Records from a data source:
────────────────
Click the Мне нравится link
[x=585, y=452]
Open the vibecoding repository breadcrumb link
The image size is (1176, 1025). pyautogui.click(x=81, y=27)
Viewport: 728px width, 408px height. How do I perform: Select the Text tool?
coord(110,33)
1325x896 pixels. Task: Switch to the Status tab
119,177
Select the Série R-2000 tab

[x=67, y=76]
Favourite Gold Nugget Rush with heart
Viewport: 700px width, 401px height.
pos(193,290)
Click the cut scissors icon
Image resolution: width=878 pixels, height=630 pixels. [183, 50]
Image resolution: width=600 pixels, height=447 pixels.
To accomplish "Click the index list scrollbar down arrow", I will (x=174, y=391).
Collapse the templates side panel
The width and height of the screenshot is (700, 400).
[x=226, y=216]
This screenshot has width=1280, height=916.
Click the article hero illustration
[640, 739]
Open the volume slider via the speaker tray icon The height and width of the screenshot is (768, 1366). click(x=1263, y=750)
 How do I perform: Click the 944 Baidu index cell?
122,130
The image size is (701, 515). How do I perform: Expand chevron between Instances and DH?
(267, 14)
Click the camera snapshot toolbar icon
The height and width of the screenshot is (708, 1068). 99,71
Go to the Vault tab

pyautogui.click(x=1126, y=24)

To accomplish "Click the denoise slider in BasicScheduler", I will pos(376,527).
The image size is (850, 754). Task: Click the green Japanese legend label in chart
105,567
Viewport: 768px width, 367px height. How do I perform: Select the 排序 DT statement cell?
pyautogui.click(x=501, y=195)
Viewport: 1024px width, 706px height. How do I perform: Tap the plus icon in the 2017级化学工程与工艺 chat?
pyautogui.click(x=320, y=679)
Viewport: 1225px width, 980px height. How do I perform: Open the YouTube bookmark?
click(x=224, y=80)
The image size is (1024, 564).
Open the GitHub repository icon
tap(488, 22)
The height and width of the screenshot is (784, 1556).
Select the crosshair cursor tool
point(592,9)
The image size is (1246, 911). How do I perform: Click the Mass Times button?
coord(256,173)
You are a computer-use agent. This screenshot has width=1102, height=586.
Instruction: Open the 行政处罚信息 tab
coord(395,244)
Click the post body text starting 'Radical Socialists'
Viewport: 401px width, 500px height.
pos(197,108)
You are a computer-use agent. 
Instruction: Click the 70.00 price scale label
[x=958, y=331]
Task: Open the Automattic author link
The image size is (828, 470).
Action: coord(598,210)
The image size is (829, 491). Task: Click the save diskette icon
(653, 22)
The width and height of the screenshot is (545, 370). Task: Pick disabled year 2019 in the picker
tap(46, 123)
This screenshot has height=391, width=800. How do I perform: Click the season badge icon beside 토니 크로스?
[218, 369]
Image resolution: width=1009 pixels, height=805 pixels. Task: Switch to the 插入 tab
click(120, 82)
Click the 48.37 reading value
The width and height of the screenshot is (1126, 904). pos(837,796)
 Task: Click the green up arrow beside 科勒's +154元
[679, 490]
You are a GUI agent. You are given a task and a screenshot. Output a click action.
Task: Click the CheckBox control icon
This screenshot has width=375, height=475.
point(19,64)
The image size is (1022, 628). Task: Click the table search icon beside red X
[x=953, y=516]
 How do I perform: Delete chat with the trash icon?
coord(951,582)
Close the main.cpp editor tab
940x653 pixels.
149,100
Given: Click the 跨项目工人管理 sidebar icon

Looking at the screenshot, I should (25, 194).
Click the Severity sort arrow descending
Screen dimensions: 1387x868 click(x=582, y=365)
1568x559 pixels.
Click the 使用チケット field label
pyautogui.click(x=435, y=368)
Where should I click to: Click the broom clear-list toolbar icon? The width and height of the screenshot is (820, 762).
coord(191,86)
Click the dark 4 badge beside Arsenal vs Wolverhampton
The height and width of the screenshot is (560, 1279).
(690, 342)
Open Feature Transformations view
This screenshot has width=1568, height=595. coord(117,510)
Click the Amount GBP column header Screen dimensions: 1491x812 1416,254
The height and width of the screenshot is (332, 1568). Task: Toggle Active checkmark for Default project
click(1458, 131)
────────────────
=== Your task ===
Every line of the entries above that includes "agent" should be copied.

=== Answer ===
You are a computer-use agent. This screenshot has width=1102, height=586.
You are a computer-use agent. 
You are a GUI agent. You are given a task and a screenshot. Output a click action.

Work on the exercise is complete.